江口祥助の劣情
白、白、青・・・。うわ、あの子上下揃ってない。あれは、女バスか。ったく、部活を頑張るのはけっこうなことですが、こっちとしてはもう少しエッチなのを着けといてほしいところだね。そして、男子は華麗にスルー!!
おれ、江口祥助はこの手に入れた『透視』の力を使いこなし、今日も今日とて教室前廊下というお手軽絶景スポットを存分に満喫していた。
こんな近くに素晴らしい場所があるというのに、今までのおれときたら、来る日も来る日もスマホで画面越しにモザイクを眺めるだけ。あの時のおれに伝えたい。もっと身近に、もっと最高なリアルがあるぞ、と。
くだらない後悔に浸りつつ、次のターゲットが来たことに気付き、視線を定位置にセットする。
っと、なんだ、男か。男子は華麗に・・・
スルーしかけて顔を上げる。通りかかったその男子生徒がこちらを見ていた気がしたのだ。
しかし、そんなことはなかった。そんなはずがなかった。
すぐさまその目の前の男子、水瀬から視線を外す。水瀬が今更おれを気にかけることなどあるはずもない。こんな気まずさを感じているのがおれだけなんじゃないかと思えるほどに、水瀬はおれのことなど気にもしていない様子だ。
真っ直ぐに前だけを見てすたすたと歩くその姿は、気にするどころかおれの存在を認識すらしていないようにすら見える。
・・・場所を変えよう。
なんとなく、その場にいることに居心地の悪さを覚え、おれは水瀬とは反対の方向に歩きだした。
大丈夫。女子と秘境は星の数!
なんとなく次のスポットを探して歩いていたはずのおれだったが、気が付くと教室に戻り、自分の席でぼーっとまっさらな黒板を眺めていた。
チャイムが鳴り、担任が教室に入ってくる。
まぁ、ホームルーム始まる時間だったし、そろそろ教室戻っても良い時間だったもんな。我ながらなかなか悪くない時間管理能力だわ。
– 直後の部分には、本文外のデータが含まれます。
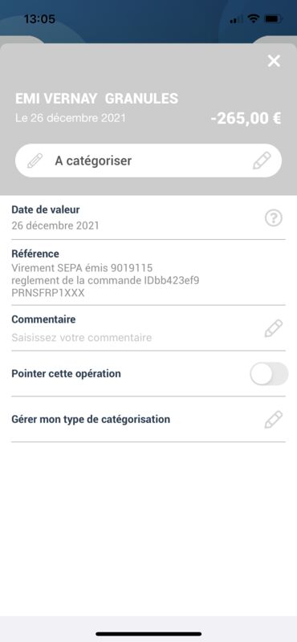The width and height of the screenshot is (297, 642).
Task: Tap the Pointer cette opération label
Action: pos(66,374)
たしかにそこにある心のもやを無視して、おれはそう思うことにした。
学校で過ごす一日は長い。平日と休日の長さが同じという事実は、17年間生きてきてもなお、未だに信じられない。部活に入っている人たちはこれから練習だのミーティングだのに励むのだろう。ここからさらに数時間学校に拘束される。そう考えただけでも身震いがした。
ちょうど運動着の女子二人とすれ違う。
ふむ、授業終わりに見るスポブラには風情がありますね。ぐっときます。
下着ついでに目に映った二人の表情はきらきらと輝いていた。この力を駆使することで辛うじて楽しめているこの学校生活に、彼女たちは何を見出しているのだろう。
ため息を口の中で飲み込む。この時間ならゆっくり歩いたほうがちょうど電車の時間に合うだろう。重い足に気付かぬふりをして、おれは一歩一歩だらだらと靴箱へ歩いていった。